But while I loved the character and the things they did with Quicksilver, this goes back to the lazy writing. When you can bring in any hero you want at any point, when you're not limited to a specific set of powers...well, the same thing happened in Heroes. At no point were things suspenseful anymore because any problem that came up, I easily thought "Oh, this guy's gonna come in and save the day." There was always one person that the writers could bring in.

I wouldn't be surprised if in a future film, Wolverine went, "SHIT, WE NEED TO GO FIND SOLVE-ALL-PROBLEMS WOMAN!" Watchmen was great and I felt that writing-into-a-corner thing several times because they limited the heroes. I knew what I was dealing with. There were RULES, CONFINES. If you wanna write whatever without any laws, make an art film. A film with actual, material conflicts that the protagonists are dealing with needs to have rules.

It's like when you're playing a game with that kid from Elementary and she goes "I can make whatever rule I want. Rule number one, I ALWAYS win."

What the fuck.

It's not fair. It's not fun. So, they encounter a problem. Did the writers go "Okay, how can we solve this problem in a way that the audience can enjoy using the assets we gave ourselves to set up this film?" No, they went, "Let's make a small change to the set up. As in, we'll bring in a Gamebreaker guy with super speed, but then we'll make him go away even though he can solve most of the problems in the film simply because that's totally crossing the line."

So, when the big fight came with the robots, there was no suspense because the time travel was just going to take over whenever it was convenient. Or another character would come in and save the day with their "I can kill robots" power.

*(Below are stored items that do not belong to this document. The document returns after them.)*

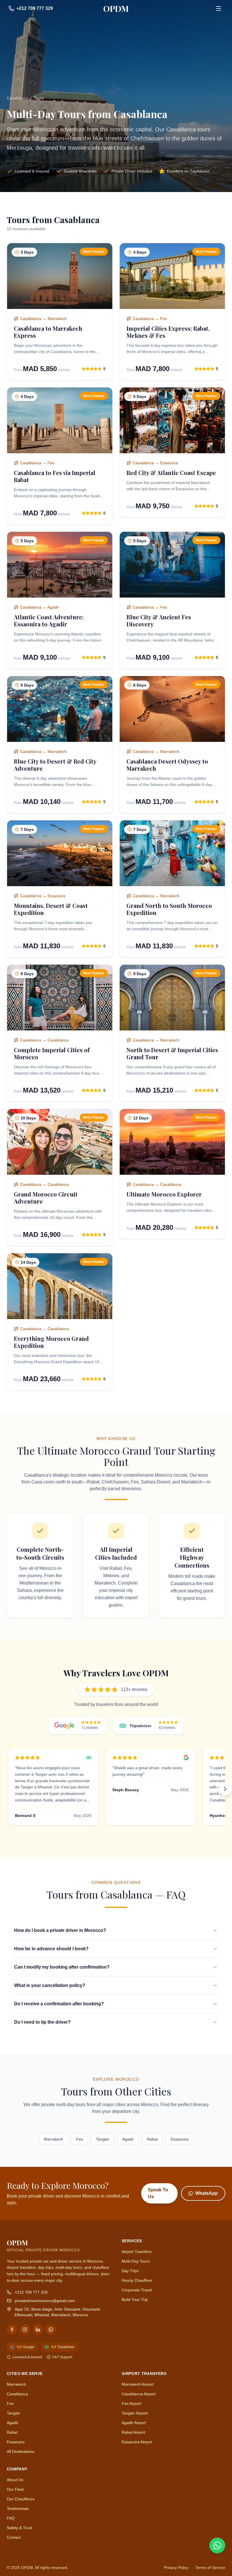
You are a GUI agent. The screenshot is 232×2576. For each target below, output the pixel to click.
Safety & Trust (19, 2527)
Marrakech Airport (138, 2384)
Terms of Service (210, 2567)
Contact (14, 2537)
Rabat (152, 2139)
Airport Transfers (137, 2251)
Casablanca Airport (139, 2394)
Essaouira (179, 2139)
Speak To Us (158, 2193)
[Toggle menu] (218, 8)
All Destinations (20, 2451)
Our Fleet (15, 2489)
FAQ (11, 2518)
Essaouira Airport (137, 2442)
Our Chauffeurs (21, 2499)
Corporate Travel (137, 2290)
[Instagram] (25, 2329)
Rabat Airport (133, 2432)
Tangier (102, 2139)
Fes (79, 2139)
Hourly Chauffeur (137, 2280)
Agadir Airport (134, 2422)
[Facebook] (12, 2329)
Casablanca (17, 98)
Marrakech (53, 2139)
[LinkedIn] (38, 2329)
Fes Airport (131, 2403)
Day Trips (130, 2270)
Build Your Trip (135, 2299)
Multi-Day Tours (136, 2261)
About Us (15, 2479)
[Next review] (225, 1789)
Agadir (128, 2139)
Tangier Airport (135, 2413)
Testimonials (18, 2508)
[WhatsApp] (51, 2329)
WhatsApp (206, 2193)
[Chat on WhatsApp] (217, 2545)
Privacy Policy (176, 2567)
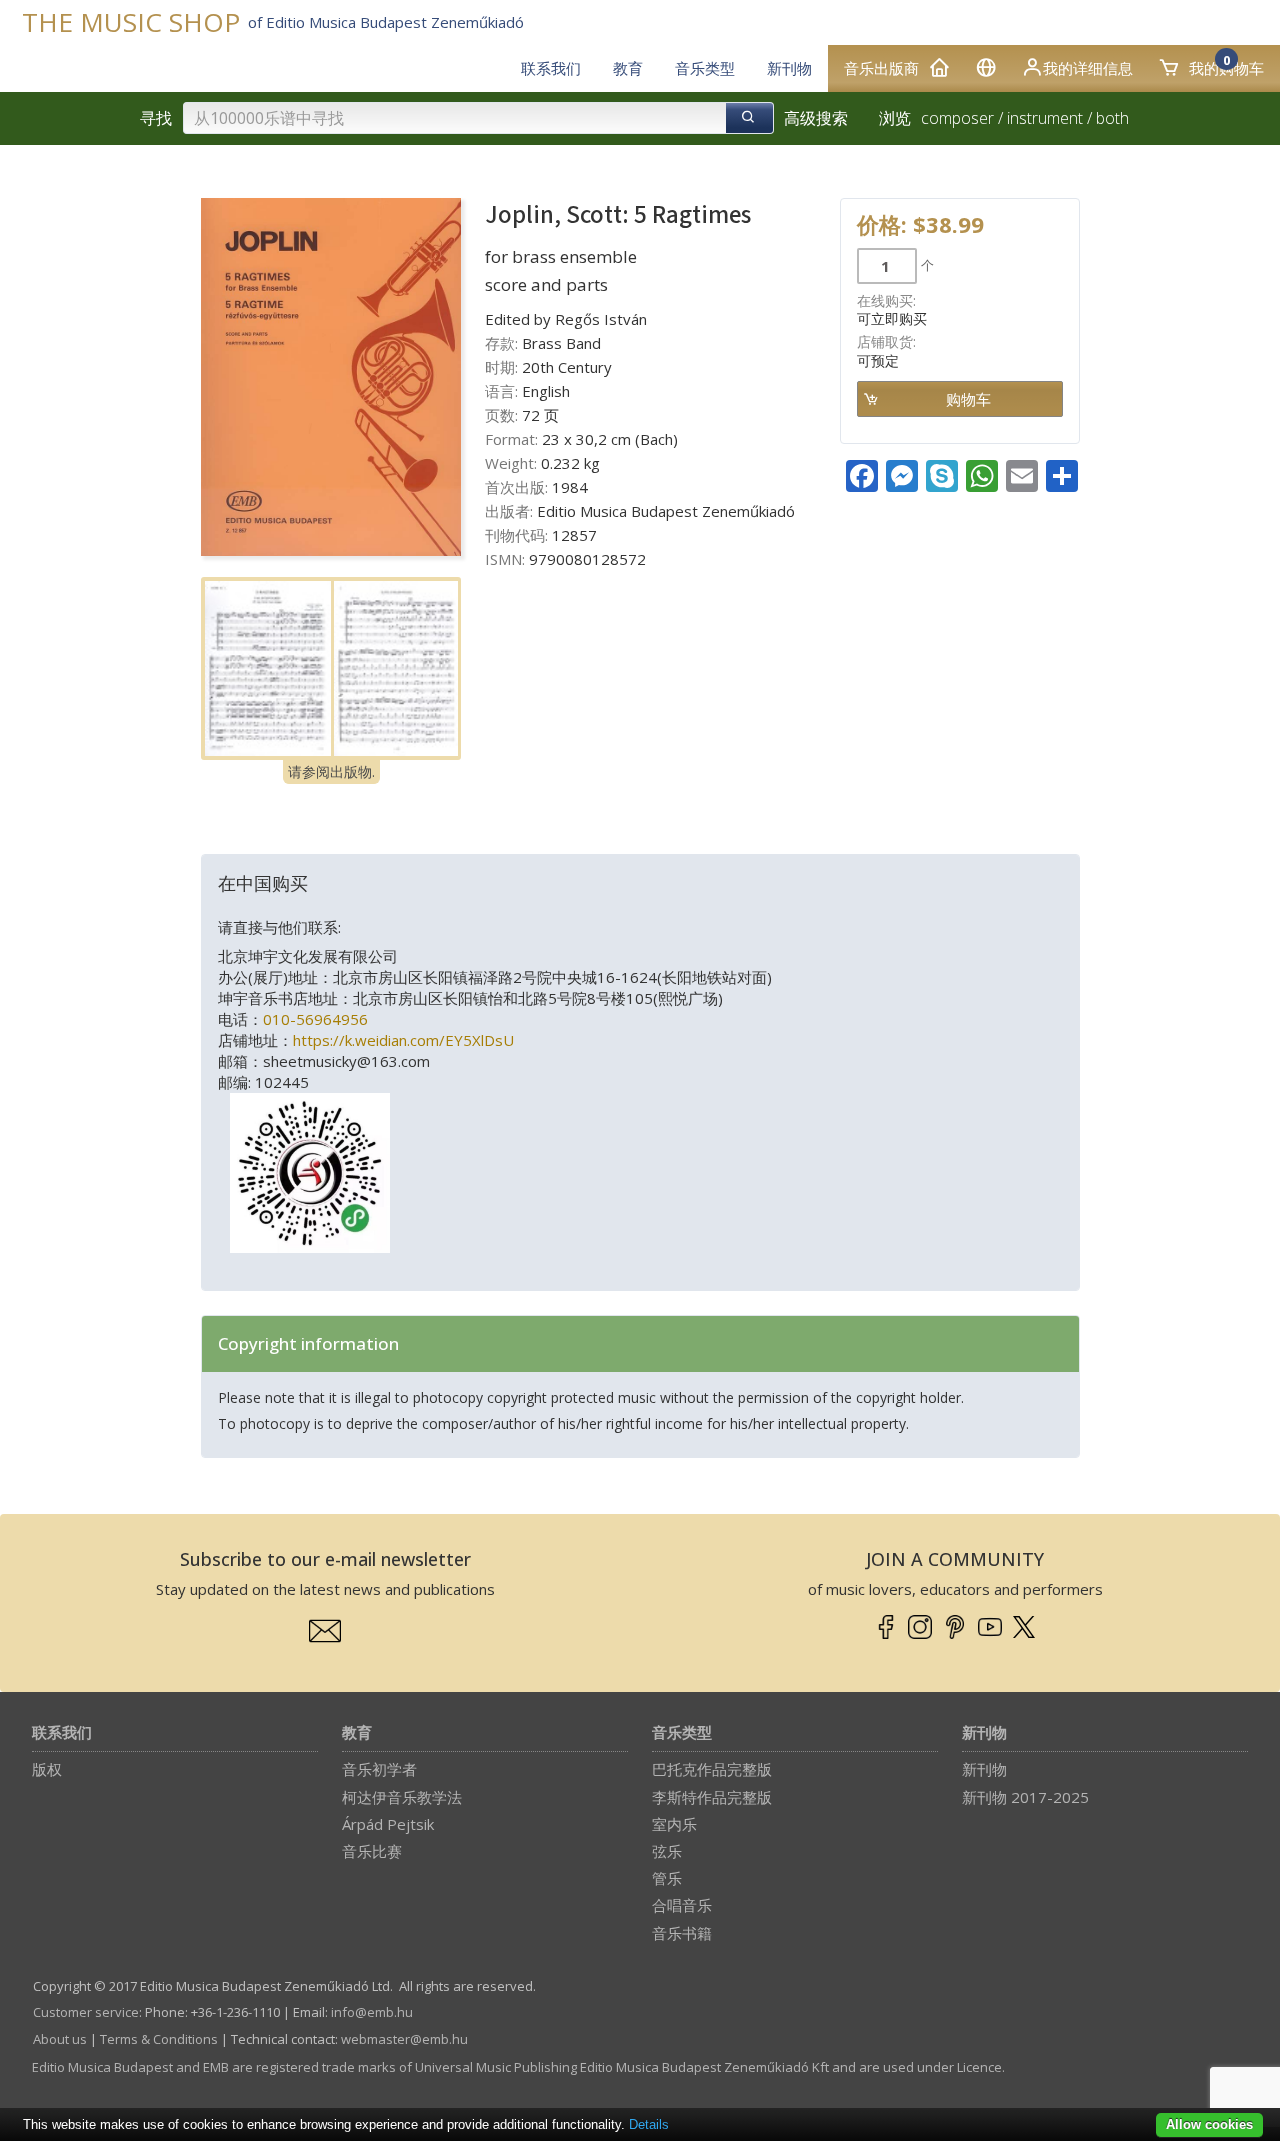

The comic references were enjoyable. Figuring out the Stinger was fun. The film's writing was not very well done, and if you're just reading the last sentence to get the general gist of my post, my argument is in that wall of text.


----------



## tinker_tailor (Jul 11, 2014)

I personally really liked the 70s setting since I'm a bit of a history nerd. My mum was just laughing throughout Quicksilver's scene roud:


----------